Así que al perverso efecto «anti-meritocrático» que tienen estas exigencias – ¿de verdad es socialmente útil que nuestro Dr. Kimble no pueda ejercer en el Hospital de Cruces de Bilbao porque desconoce el euskera aunque su lengua, el español, sea también la de todos los vascos?- hemos de sumar el también perverso efecto desigualitario que mucho habría de preocupar al Future Policy Lab: los hijos de la muy poco meritoria burguesía catalana o vasca que no dudan en educar a sus hijos allí donde no hay sombra de «inmersión vernácula» no encontrarán ni una sola de las barreras de acceso al mercado laboral – en la función pública o en el sector privado- que sí encontrará el esforzado MIR hijo de un albañil de, pongamos, Níjar (Almería) el municipio de menor renta de España.

De esta tómbola lingüística con evidentes retornos políticos y clientelares, sostenida sobre la implícita asunción de que merece la pena que los ciudadanos reciban un servicio peor a cambio de la supervivencia de una lengua, nada se puede leer en «Derribando el dique de la meritocracia», y bien que parece urgente pensarla y remediarla, antes, a mi juicio, que la falta de «diversidad regional» entre los altos funcionarios que justifique financiar «academias de preparación» en las CC.AA. El prestigioso experto en salud pública Enrique Gutiérrez, ex director médico de la OSI de Álava, declaraba recientemente que la exigencia del nivel de euskera a los médicos debía «enfocarse de otra manera».  

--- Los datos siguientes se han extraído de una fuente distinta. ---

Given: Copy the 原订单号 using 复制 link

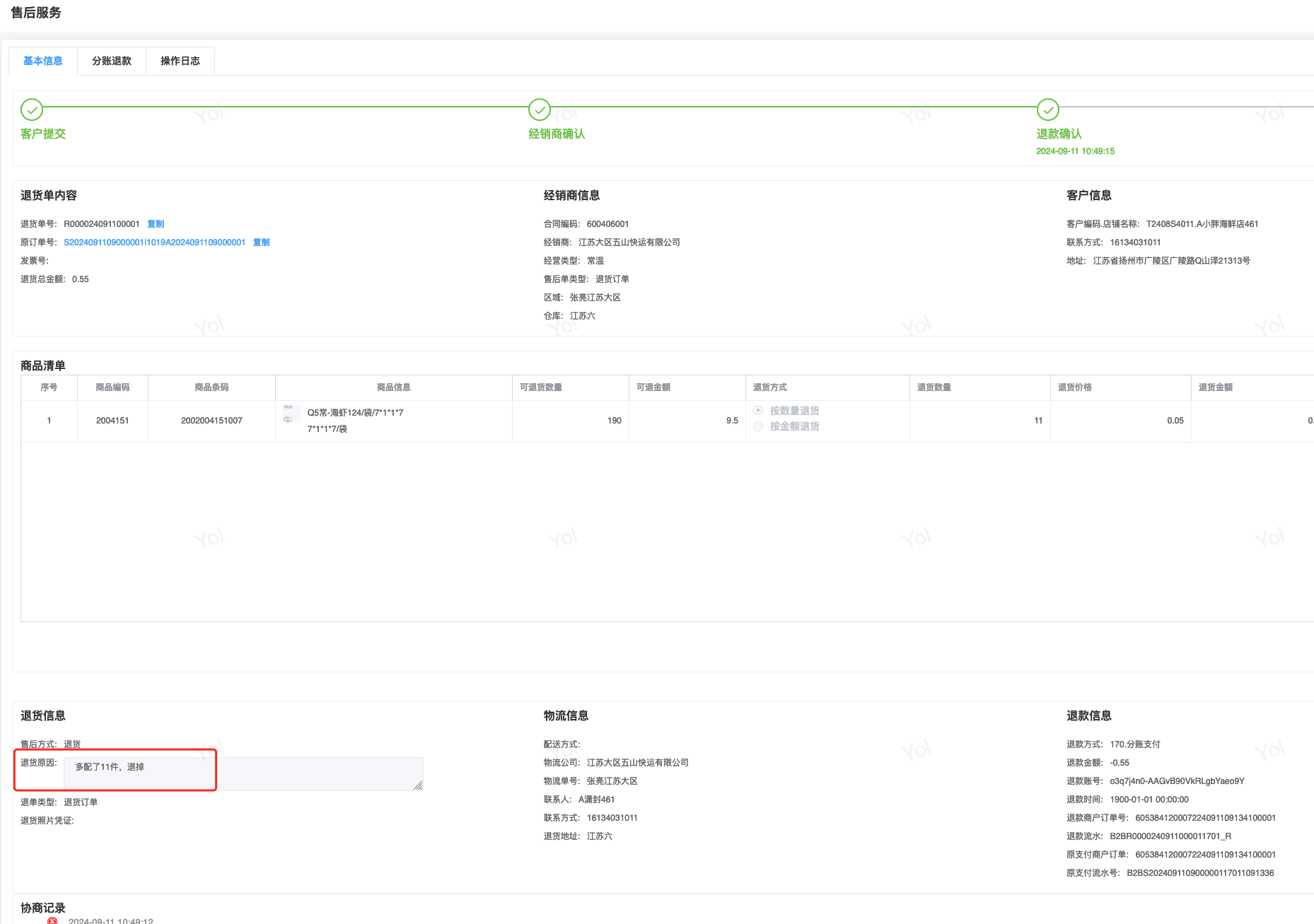Looking at the screenshot, I should [x=262, y=242].
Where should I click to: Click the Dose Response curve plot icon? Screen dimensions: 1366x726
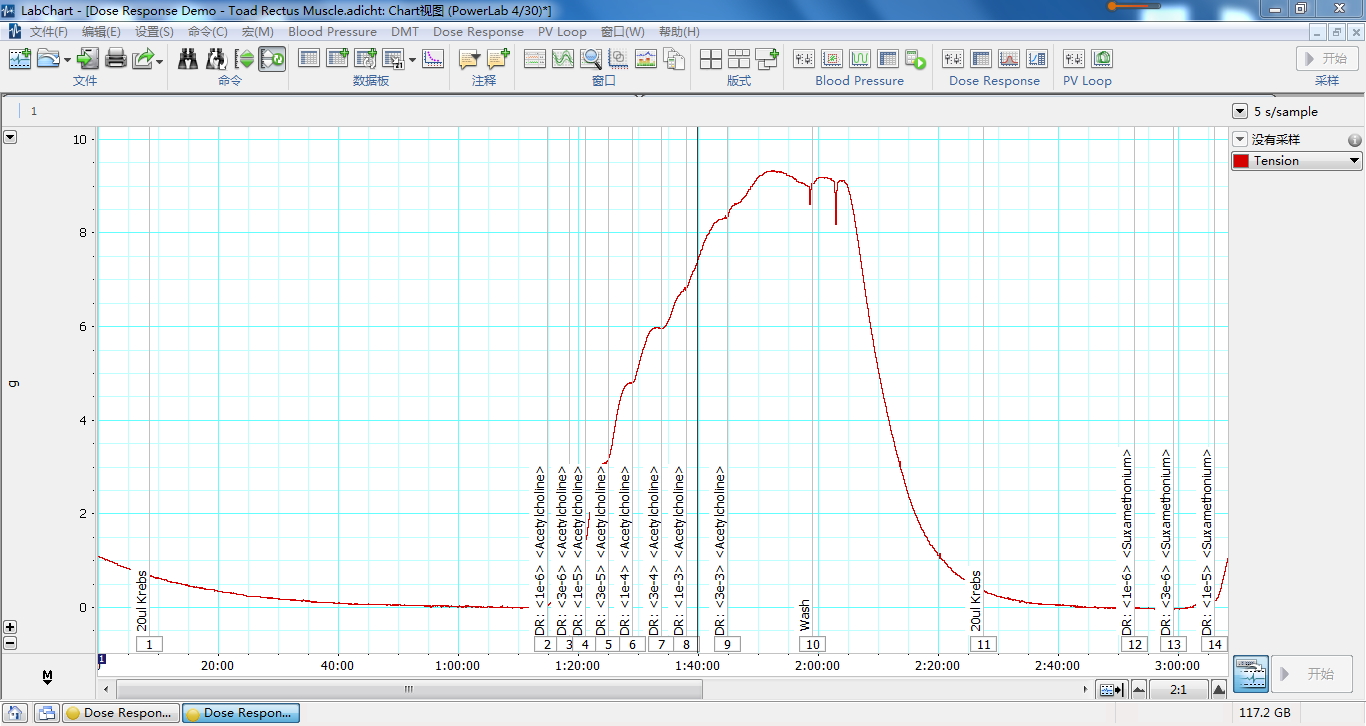click(x=1008, y=59)
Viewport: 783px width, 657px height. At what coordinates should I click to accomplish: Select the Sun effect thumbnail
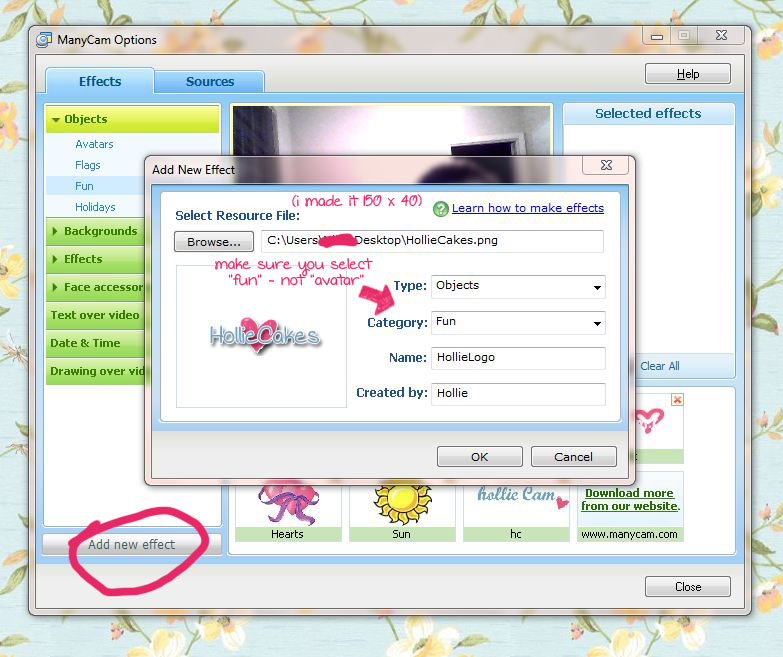[x=402, y=502]
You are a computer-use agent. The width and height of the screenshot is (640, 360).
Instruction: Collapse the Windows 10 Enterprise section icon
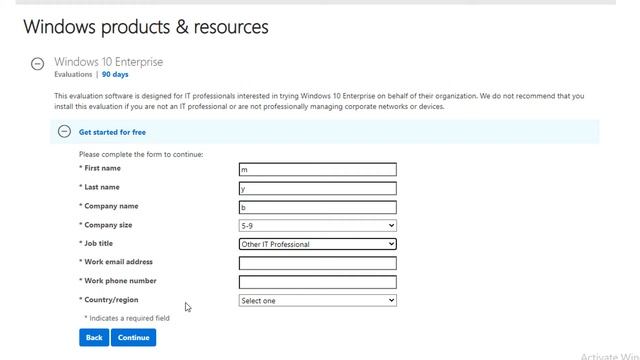click(38, 64)
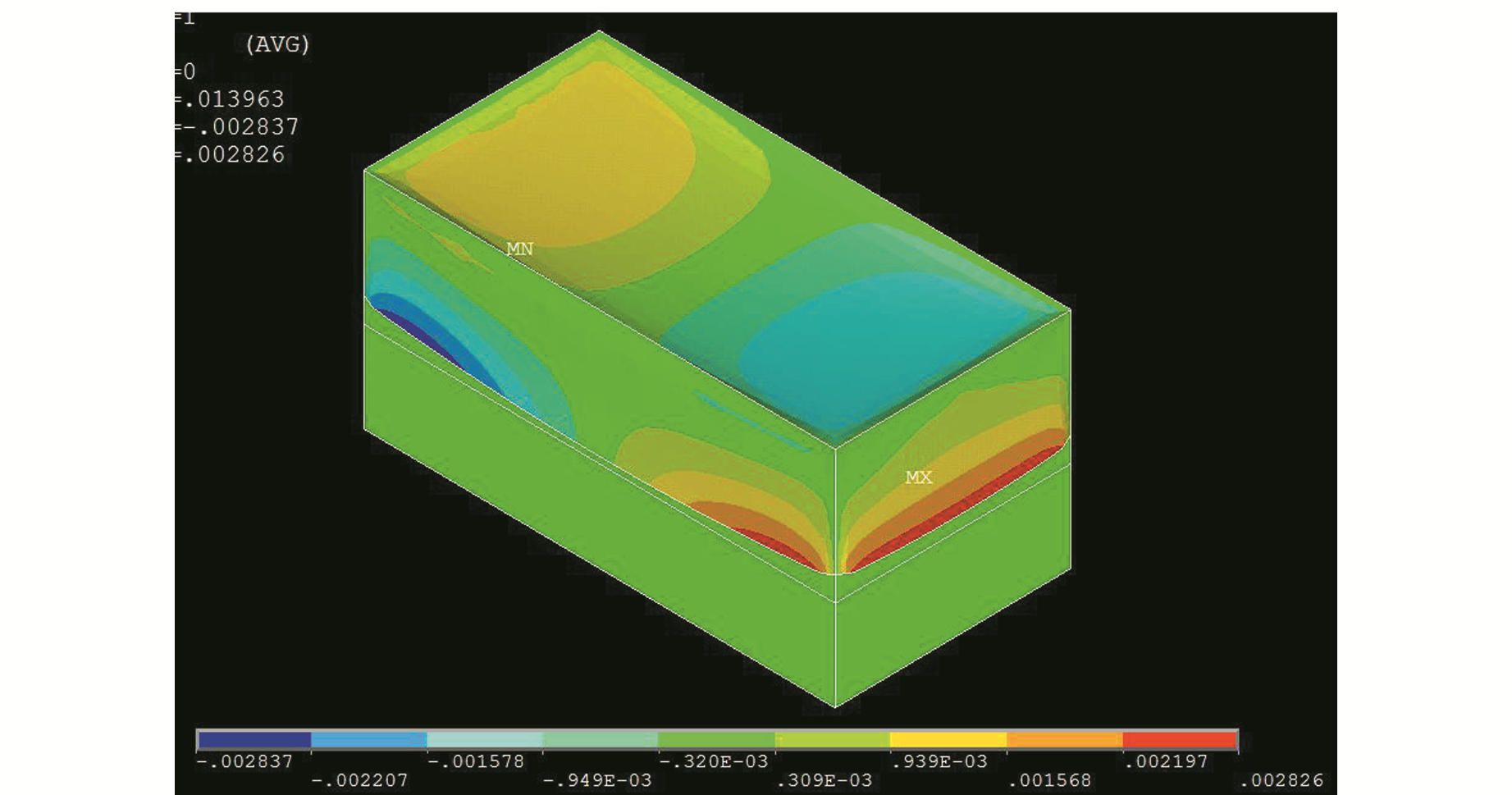Click the -.002837 value in the top-left text
The image size is (1512, 795).
click(x=241, y=127)
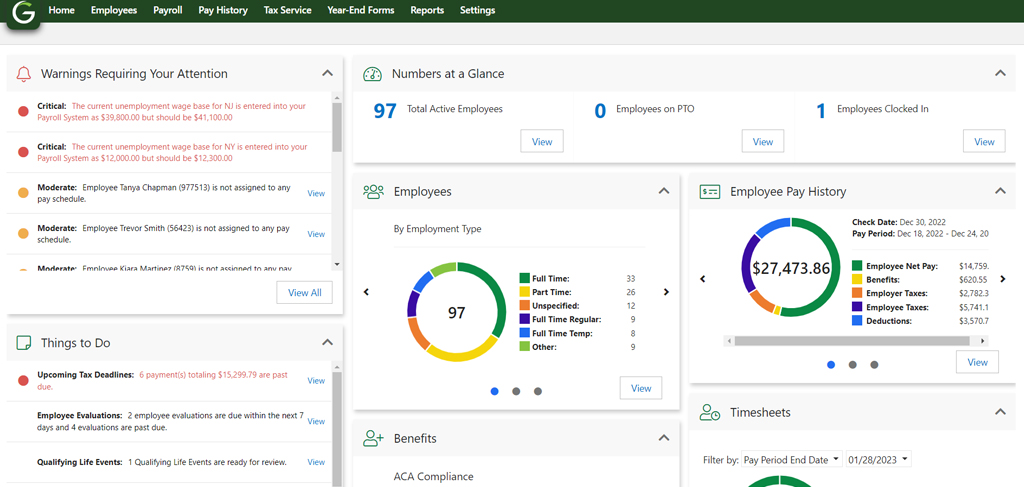
Task: Click the Employee Pay History money icon
Action: tap(710, 192)
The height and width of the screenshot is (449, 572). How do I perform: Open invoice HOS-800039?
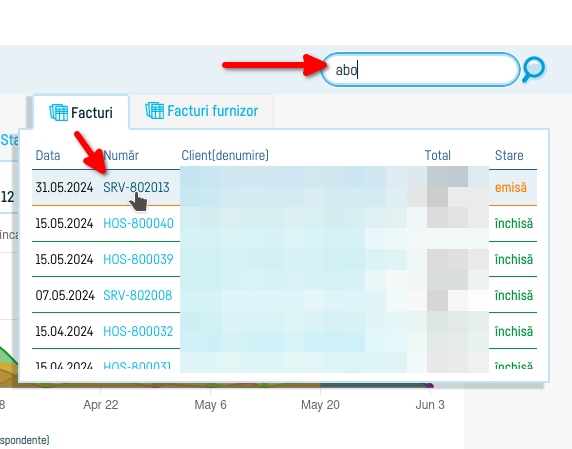tap(138, 259)
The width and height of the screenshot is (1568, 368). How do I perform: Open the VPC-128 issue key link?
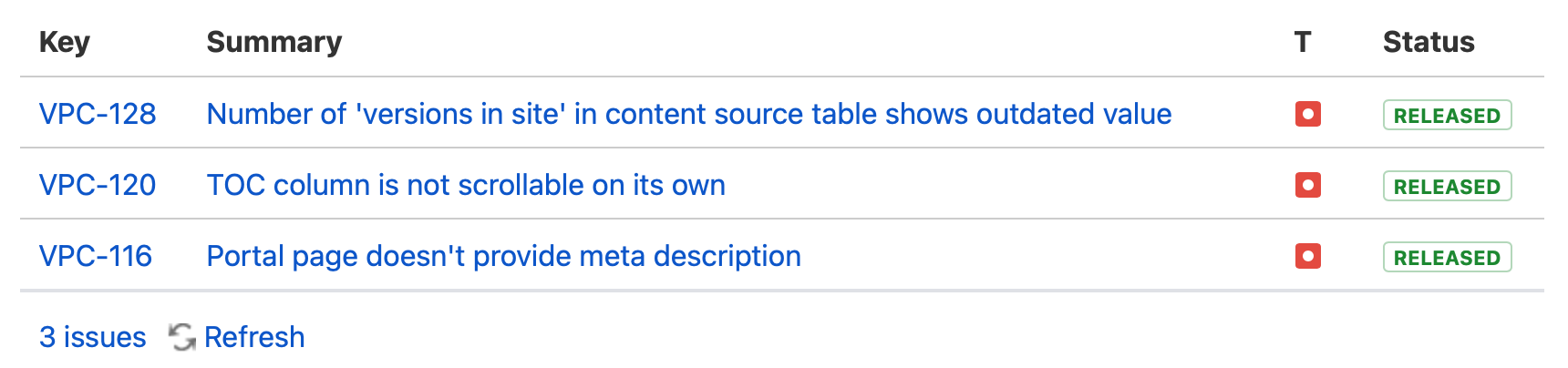pyautogui.click(x=98, y=114)
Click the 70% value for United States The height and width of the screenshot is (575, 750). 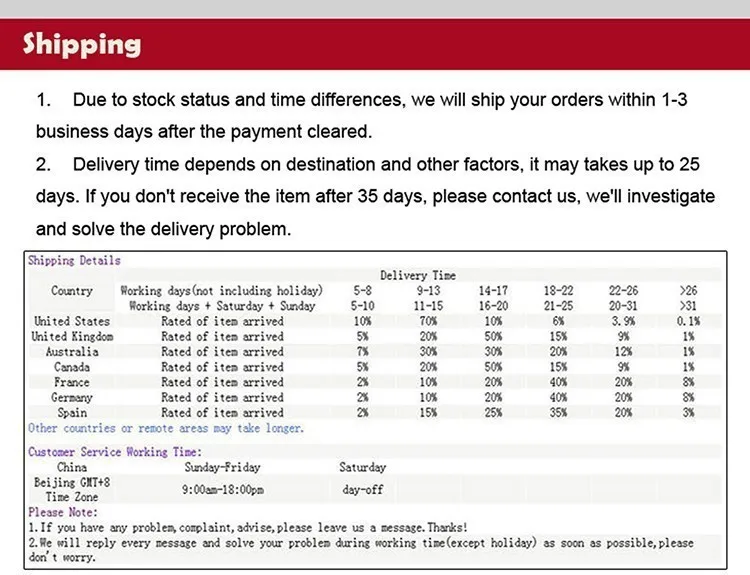pyautogui.click(x=428, y=321)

Ello parece abrir la puerta a diferenciar entre servidores públicos y sus «méritos», de tal suerte que el hijo afortunado del albañil de Níjar podrá ser médico en Euskadi pero no así una hermana de éste que hubiera estudiado para ser maestra, que seguirá teniendo de facto vedada la entrada en cualquier escuela ubicada en alguna de las «nacionalidades históricas».

Para los hijos de Getxo, o de San Cugat del Vallés, municipios ambos entre los diez primeros en renta de España, «ancha es Castilla» (y Níjar), ya haya sido su suerte la de ser calderero, sastre, soldado o médico.